Land sharing and land sparing are two opposite and much discussed approaches that illustrate the tension between integrative vs. segregative approaches to land use (Edwards et al. 2014; Paul and Knoke 2015). Land-sharing is indeed illustrated well by traditional cultural woodlands (e.g., Pinto-Correia et al. 2011; Ekroos et al. 2013; Ferraz-de-Oliveira et al. 2016; Garrido et al. 2017). However, for forest ecosystems where naturalness is the conservation vision we advocate a focus on landscape level where sufficient proportion of land-sparing cohabits with intensive and multifunctional areas under the land sharing framework (Oehri et al. 2020). This is also well in line with predictions from theoretical analysis that strongly suggest that a concentration of areas with high quality habitats of a particular forest biotope is superior for maintaining viable populations (Hanski 2011; Rybicki and Hanski 2013).

Thus, Iojă et al. (2010) and Angelstam et al. (2020a) concluded that a regional landscape planning approach to conserving biodiversity and human well-being based on spatial prioritization, rigorous scientific documentation, and social acceptance among land owner categories is urgently needed to secure functional representative habitat networks as GI. The triad model is a good example, in which three basic approaches to management are recognized: (1) reserves in which areas are set-aside and their values maintained; (2) production areas where sustained yield is emphasized; and 3) an overall matrix where multiple benefits are satisfied (Seymour and Hunter 1992, 1999).

Finally, in the current period of rapid global change including climate shifts, biodiversity decline, urbanisation, agricultural intensification and pandemics (Vitousek 1994; Crutzen 2006) questions surrounding the naturalness vision and potential natural vegetation types and their dynamic, and the maintenance of traditional cultural landscapes are inherently affected. Landscape stewardship in a changing world does not discount the significant need for appreciation of, and learning from, the historic trajectories of the cases we have collated. However, it is impossible to ignore the fact that the ‘goalposts’ may have changed over the last decades with respect to these compounding factors. ‘What ‘should’ landscape stewardship look like in a changing world?’ then becomes a much more complex question, which requires understanding of not only of ecosystems, but also human cultural legacies (Inglehart 2018), and how traditional, new and virtual fora for social interactions can contribute to learning (Angelstam et al. in press).

Conclusions

Our comparison of 16 case study regions and constituent hotspot landscapes illustrate the diversity of social-ecological contexts and transition trajectories that the maintenance of representative green infrastructures needs to handle.

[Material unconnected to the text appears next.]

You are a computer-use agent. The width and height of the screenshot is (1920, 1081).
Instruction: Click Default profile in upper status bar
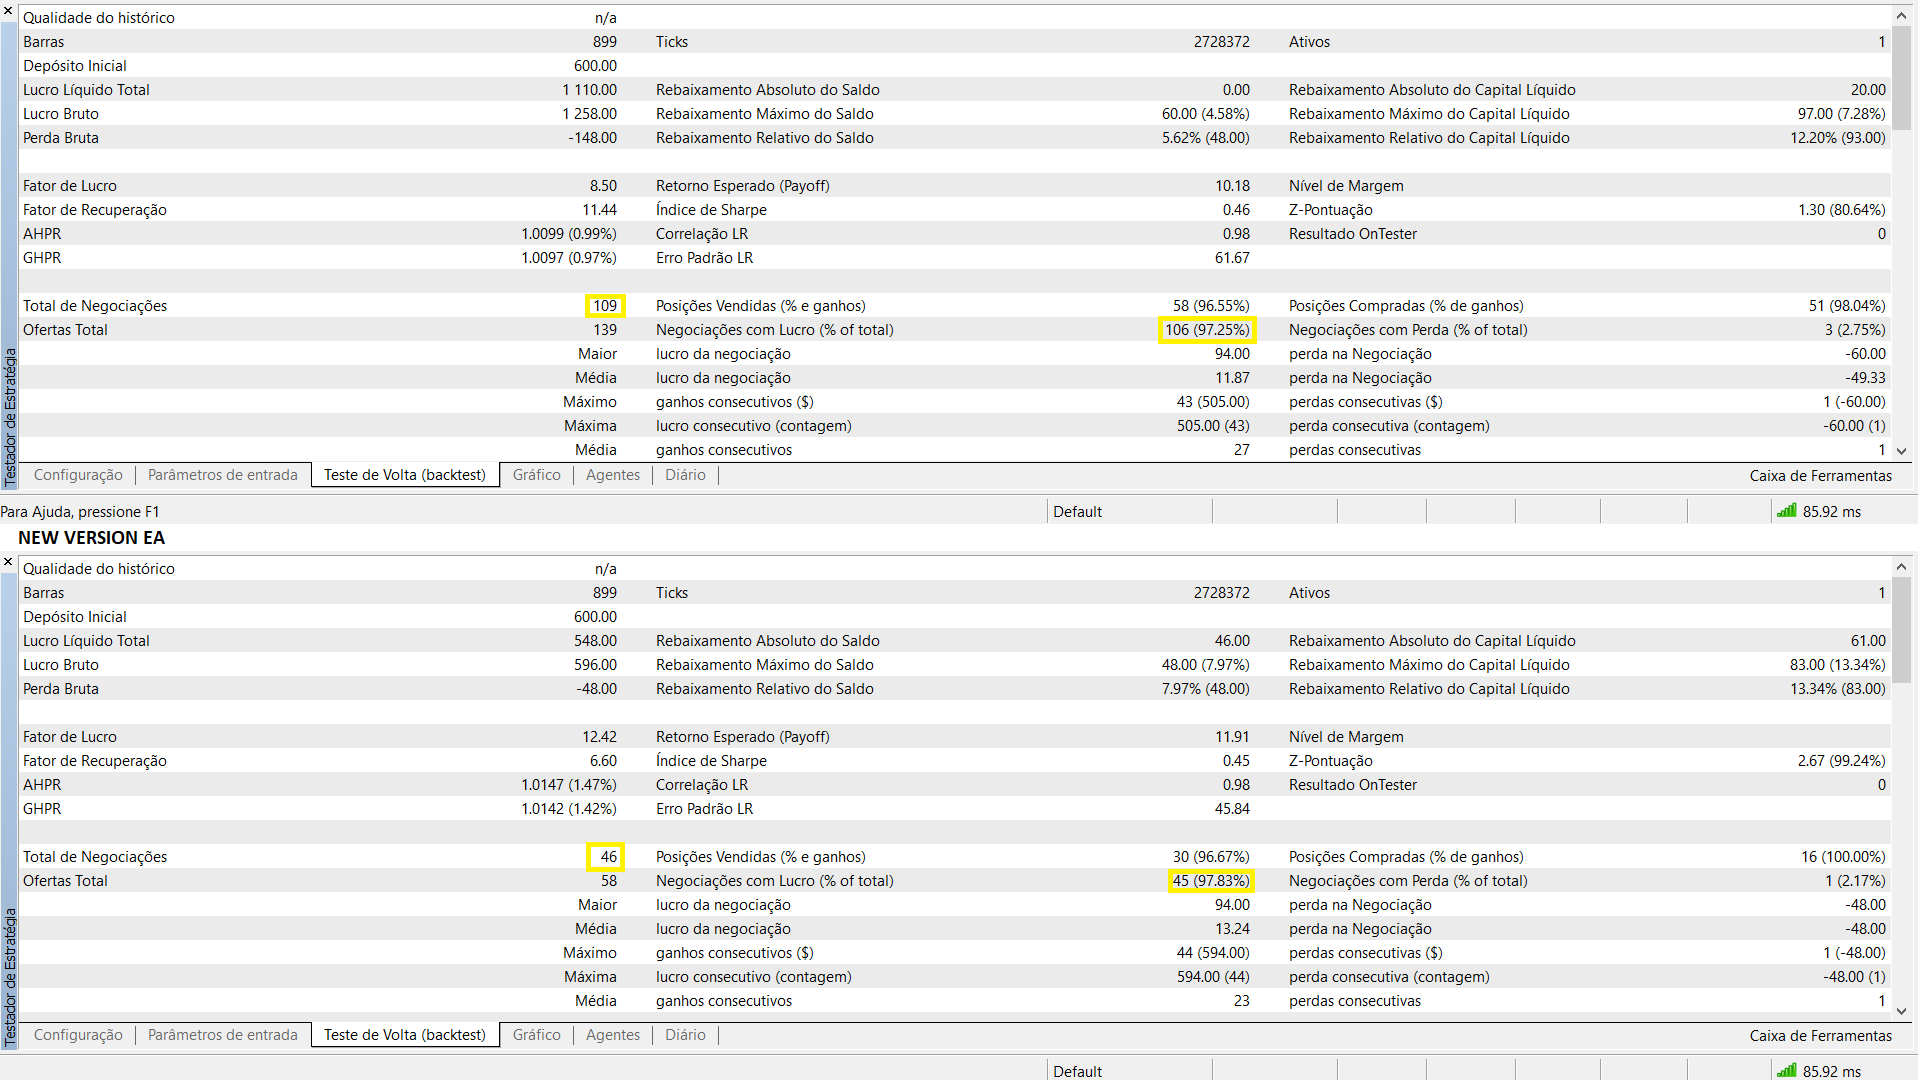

Once dominated by naturally dynamic forests, Pan-European regions of particular importance for sustaining green infrastructures range from those built on remaining areas with a high level of naturalness, to those built on traditional low-intensity farming including animal husbandry. While the former requires protected area networks allowing natural disturbance regimes, the latter requires maintenance of traditional multifunctional agricultural systems. This means that both historic permanent loss of forests as potential natural vegetation, and current transition trajectories need to be understood. It is important to differ between deforestation and temporary canopy loss caused by forestry and natural disturbances, and both can lead to counter-intuitive losses as well as gains of biodiversity. Comparative studies of regions and landscapes across the European continent as a “time machine” can support knowledge production and learning about how to sustain GI in different contexts.